Monumental messaging



Eight hundred volunteers for President Barack Obama’s 2008 campaign have signed a letter asking the president to create new protections for natural areas in Colorado, New Mexico and Nevada, including 341 people from Colorado. Their letter points to the 6.1 million jobs and $646 billion in spending the outdoors industry has generated as justification for protecting these areas, according to the Outdoor Industry Association. The areas include Chimney Rock Archaeological Area in southern Colorado, Browns Canyon near Buena Vista, El Rio Grande del Norte in New Mexico, the Organ Mountains and Desert Peaks near Las Cruces, N.M., and Tule Springs in Nevada. It also reminds Obama of the values he proclaimed in the announcement of America’s Great Outdoors Initiative, in which he quoted environmental scientist Rachel Carson in saying that the real wealth of a nation is in its soil, water, forests, minerals and wildlife, and his claim to answer the call to protect those resources.

Sen. Michael Bennet and Rep. Scott Tipton have introduced legislation to protect Chimney Rock, and Colorado State Rep. Dickey Lee Hullinghorst has argued that Chimney Rock and Browns Canyon are in need of national monument status.

The campaign was run in coordination with local branches of the advocacy organization Progress Now.


In their 2012 report card, Colorado Conservation Voters named Democratic Caucus Whip Rep. Dickey Lee Hullinghorst, who represents District 10, including downtown Boulder and portions of Boulder County, as “Conservation Champion.” “Hullinghorst worked tirelessly to ensure her colleagues were as strategic and effective as possible during the day-to-day battles on environmental issues in the state House,” the report says.

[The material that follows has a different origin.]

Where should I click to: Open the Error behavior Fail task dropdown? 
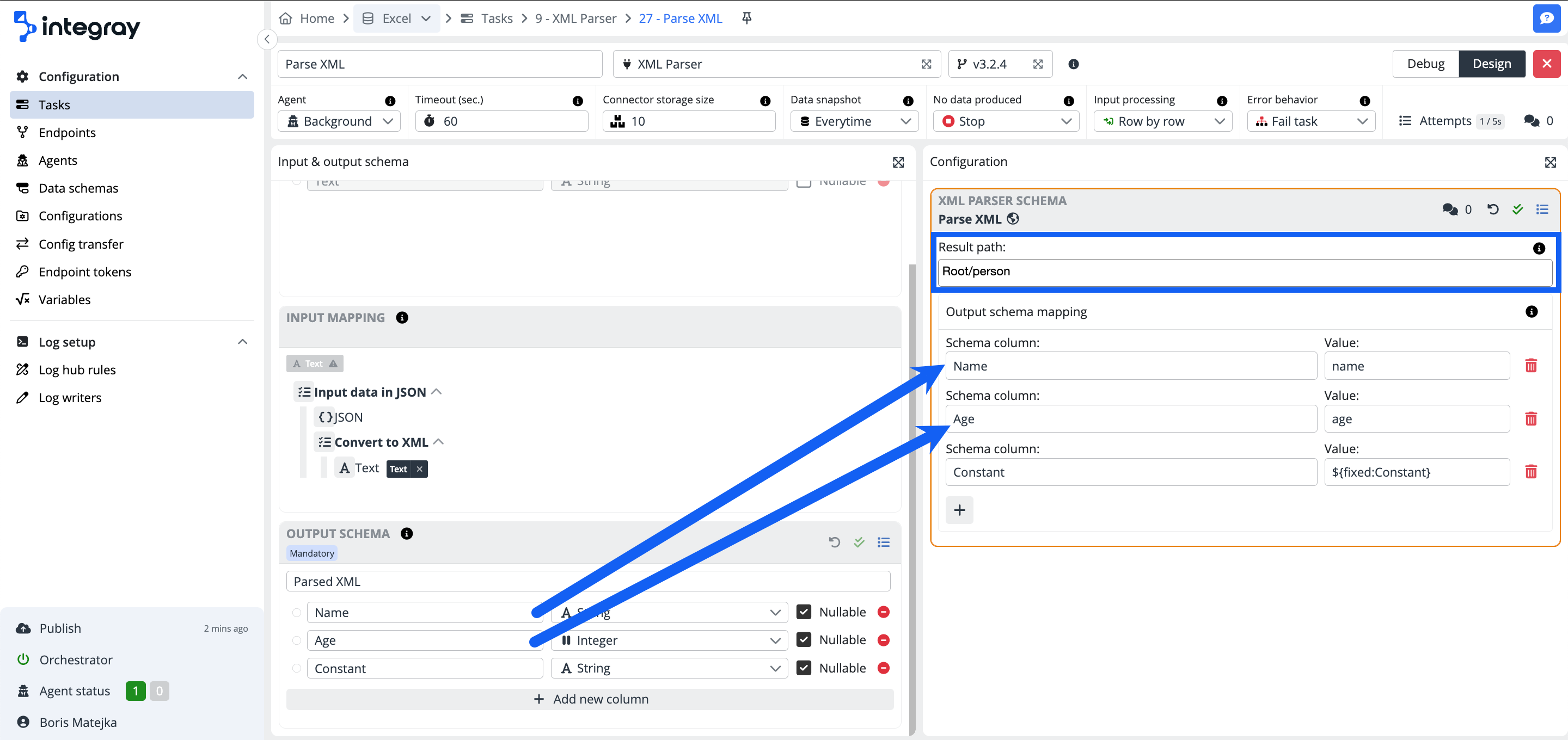tap(1310, 121)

This year, Hullinghorst sponsored a bill to prevent the House and Senate Appropriations Committees from approving tax exemptions, credits or deduction measures unless a funding source was identified, and a bill to establish a pilot program to cultivate local businesses by granting them some special assistance like market research, competitor analysis and geographic information systems. Both were defeated in House committees.